AnswerDotAI / byaldi

Use late-interaction multi-modal models such as ColPali in just a few lines of code.
Apache License 2.0
626 stars 60 forks source link

Support for searching with query image #27

Open nuschandra opened 2 months ago

nuschandra commented 2 months ago

Hi @bclavie & team,

I currently don't see support for searching through an index with a query image instead of a text query. I understand that there is an encode_image option but that only provides the embeddings of the query image and not a full search through the indexed documents along with maxsim calculations. It would be really nice to have support for querying with an image too.

nuschandra commented 1 month ago

@bclavie If you think that this would be a useful feature, I'd be happy to contribute and raise a PR for the same.

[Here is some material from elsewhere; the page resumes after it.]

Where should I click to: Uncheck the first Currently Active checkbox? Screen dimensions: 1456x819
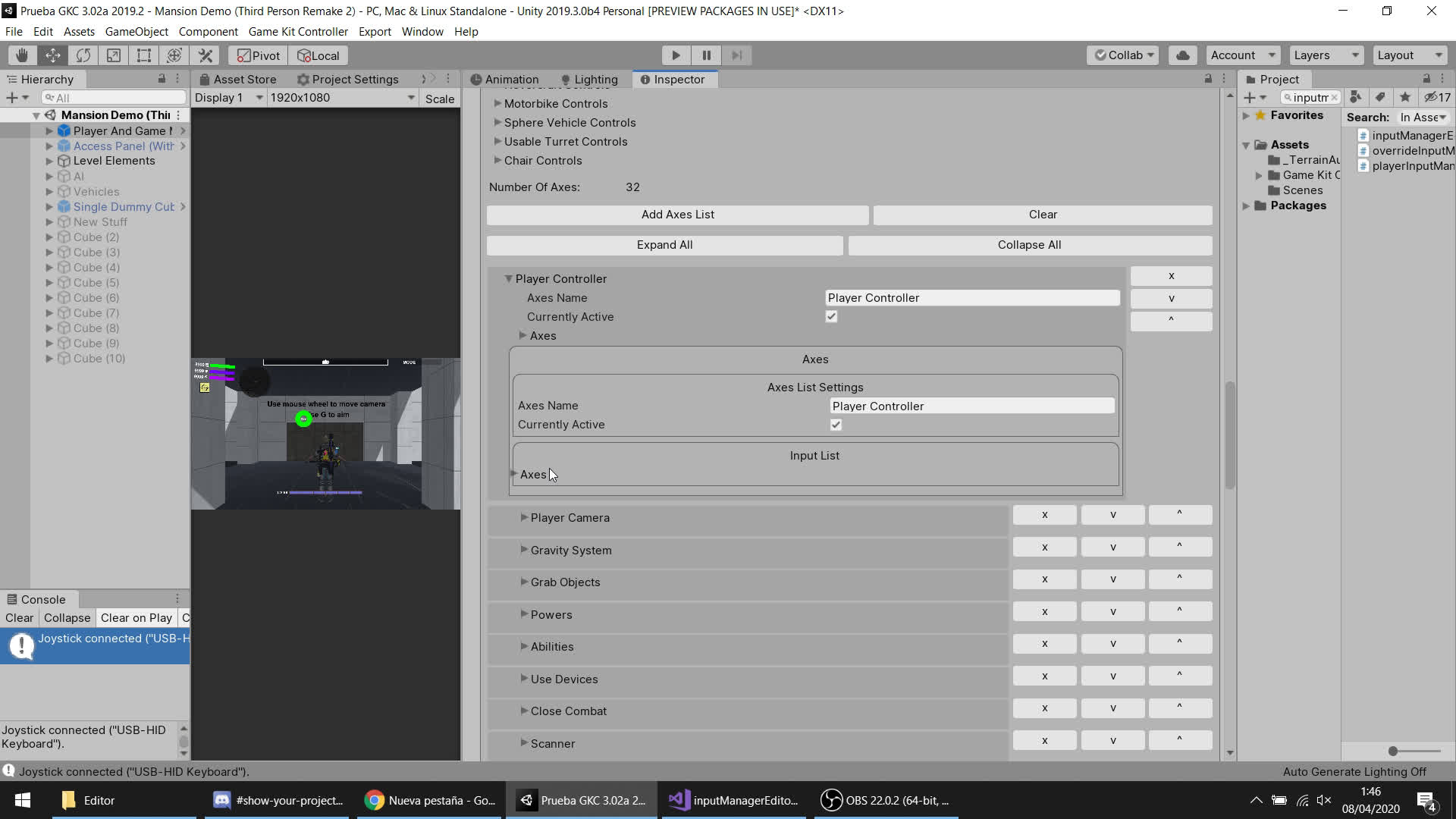831,317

bclavie commented 1 month ago

Hey! It'd actually be a completely experimental feature since it's not even done in the paper, but I'd be happy to include it under a beta flag if you would like to contribute it!

nuschandra commented 1 month ago

@bclavie Thanks for your response! Sure, yes I understand. In terms of the logic it remains the same i.e. process_images would return pixel_values & input_ids for the prompt (just like when we do indexing). If we are searching by image, we just make the forward call with both pixel_values and input_ids and get the embeddings which can later be used for maxsim calculations. I will make the code changes later this week and raise a PR .

sergenerbay commented 4 weeks ago

Hi, I need the same feature. Have you completed the code?